## Verilen görev
"Where should I click to: Click" ifadesini içeren satırdan kayıtların sonuna kadar olan satırları, "next page arrow" yerine "next page button" koyarak yeniden yazın ve geri kalan her şeyi olduğu gibi bırakın. Resimleri yanıta eklemeyin.

## Veri kesiti
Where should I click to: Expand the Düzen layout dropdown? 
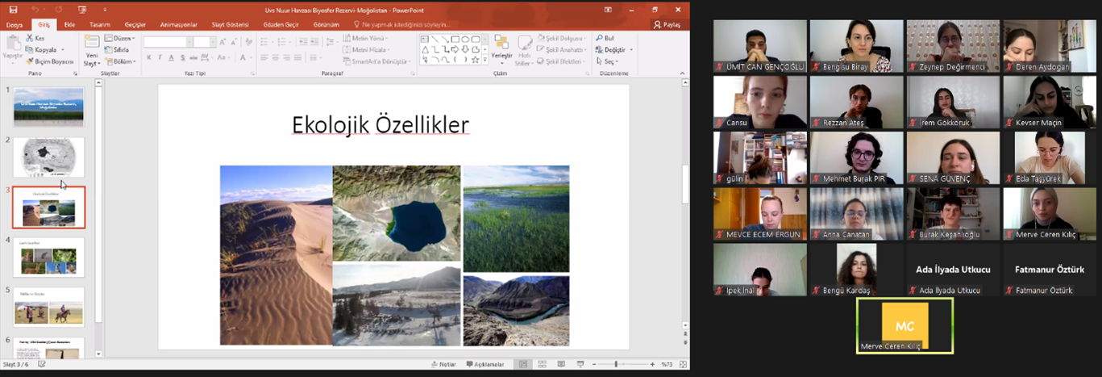123,38
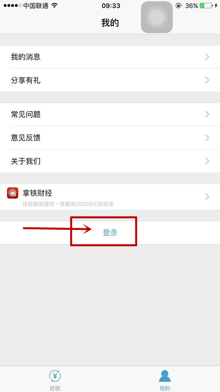The image size is (220, 392).
Task: Open the 拿铁财经 row chevron
Action: point(207,197)
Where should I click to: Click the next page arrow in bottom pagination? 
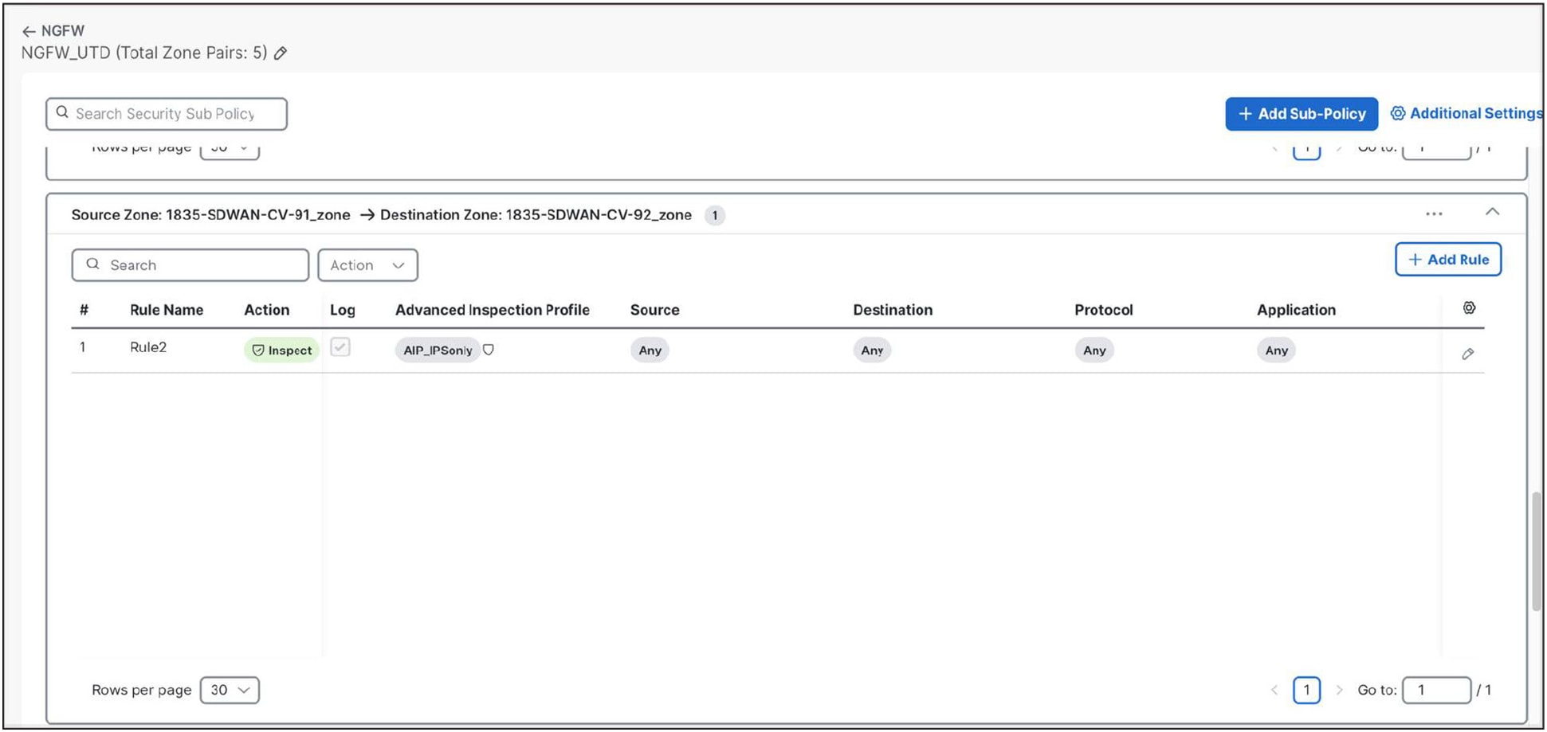click(x=1340, y=690)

## Çıktı
Where should I click to: Click the next page button in bottom pagination? 
click(x=1340, y=690)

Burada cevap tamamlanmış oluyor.